The initiatives are motivated by targets for climate change management (at the theoretical level), and in practice will transform the economy, by altering the levels of investment in vehicle production, manufacturing, the mining and energy supply chain and waste management technologies.
Opposition Leader Kevin Rudd has pledged $500 million towards hybrid car development, John Howard has promised to remove barriers to the nuclear industry and John Brumby is handing out 40% reductions in stamp duty for vehicles between $35,000 and $45,000 from May 1.
Naturally, the new regime brings with it new jargon, so here’s a primer. Watch for mentions of GHG (greenhouse gas), AFVs (alternative fuel vehicles), EVs (electric vehicles), and E85 (ethanol blended fuel) or M85 (methane) creep into campaigns for governments to shift from direct subsidies to the oil companies towards hidden subsidies for mates in the nuclear and rural industries threatened by Rudd’s move to support alternative energy sources and hybrid car production in Australia.
What is not clear is the extent to which any of the parties — Green, Liberal or Labor — are prepared to tell us about the inflationary impacts of higher water, power and food prices, or how the tax subsidies to selected sectors will add to the basic costs of doing business.
As the e-season gets into full swing every small business should begin to look at their own longer-term interests through the prism of energy efficiency. Farmers will lobby for fuel and drought management subsidies. All businesses should look at opportunities to get into the sustainable energy businesses associated with carbon trading, emissions control and business energy efficiency upgrades.
There will be significant pressure on federal and state treasurers to reduce the purchase price of new low-emission vehicles and increase subsidies for carbon dioxide reduction operations.

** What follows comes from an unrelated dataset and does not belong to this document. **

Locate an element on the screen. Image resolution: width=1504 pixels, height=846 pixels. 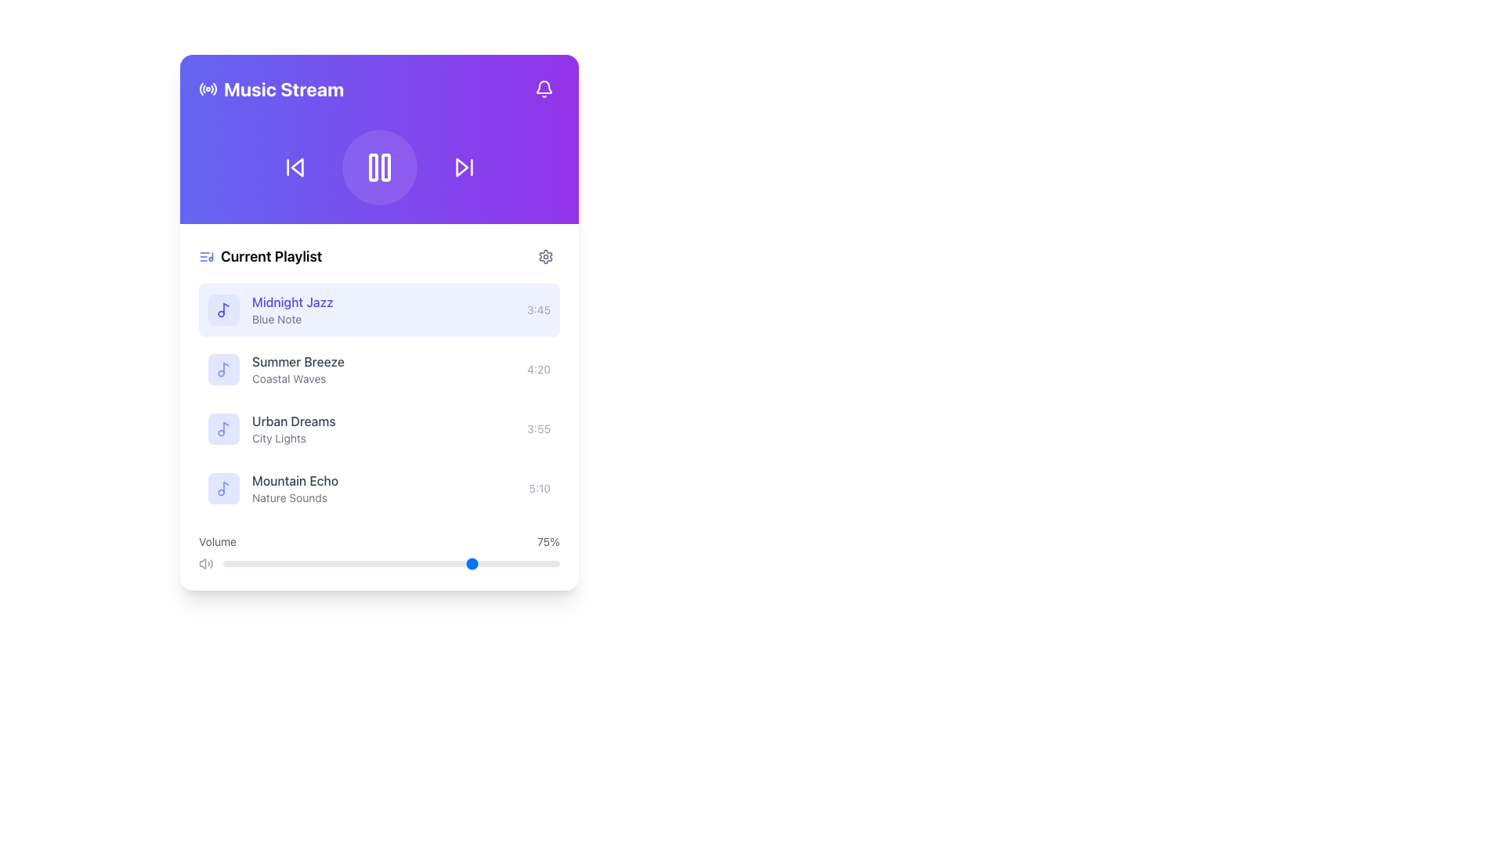
the second item in the playlist, 'Summer Breeze' is located at coordinates (379, 369).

Global warming and climate change threats are the main driver of debates about tax subsidies for a carbon contained environment via short-term carbon emission trading, and a longer-term switch from reliance on fossil fuels (such as clean coal technologies) to alternative fuel, electric and hybrid vehicles.
At the same time, as we see dwindling populations in rural electorates and the consolidation of small farms into big agricultural companies, there will be increased pressure for the introduction of subsidies on ethanol-blended fuels, which would direct large tax credits to ethanol production in National Party electorates, operations that cannot survive without hidden infrastructure and investment grants.
What is surprising is that the level of direct government subsidy (and hence rising taxes) is twice as high for ethanol and methane-based petrol mixes as the proposed subsidies for nuclear power stations, and produce one third the energy equivalents of electric vehicles, which are vastly better at reducing greenhouse gas emissions. At the same time as the Federal Government is taking over the water industry to protect irrigators in cotton and rice production, the Renewable Fuels Association finds that ethanol plants will be using between four and five litres of water to produce one litre of ethanol.
At an even higher level of subsidy for large investors, we will see pressures to provide massive subsidies for private sector investment in nuclear power, waste management and fossil fuel replacement industry developments.
It is not surprising that overseas studies have found that subsidies for ethanol production increase the level of ozone production at the same rate as they substitute for oil-based energy, and that the waste management costs associated with the nuclear industry are discounted against the costs of R&D subsidies to find new sources of oil and gas over the next decade.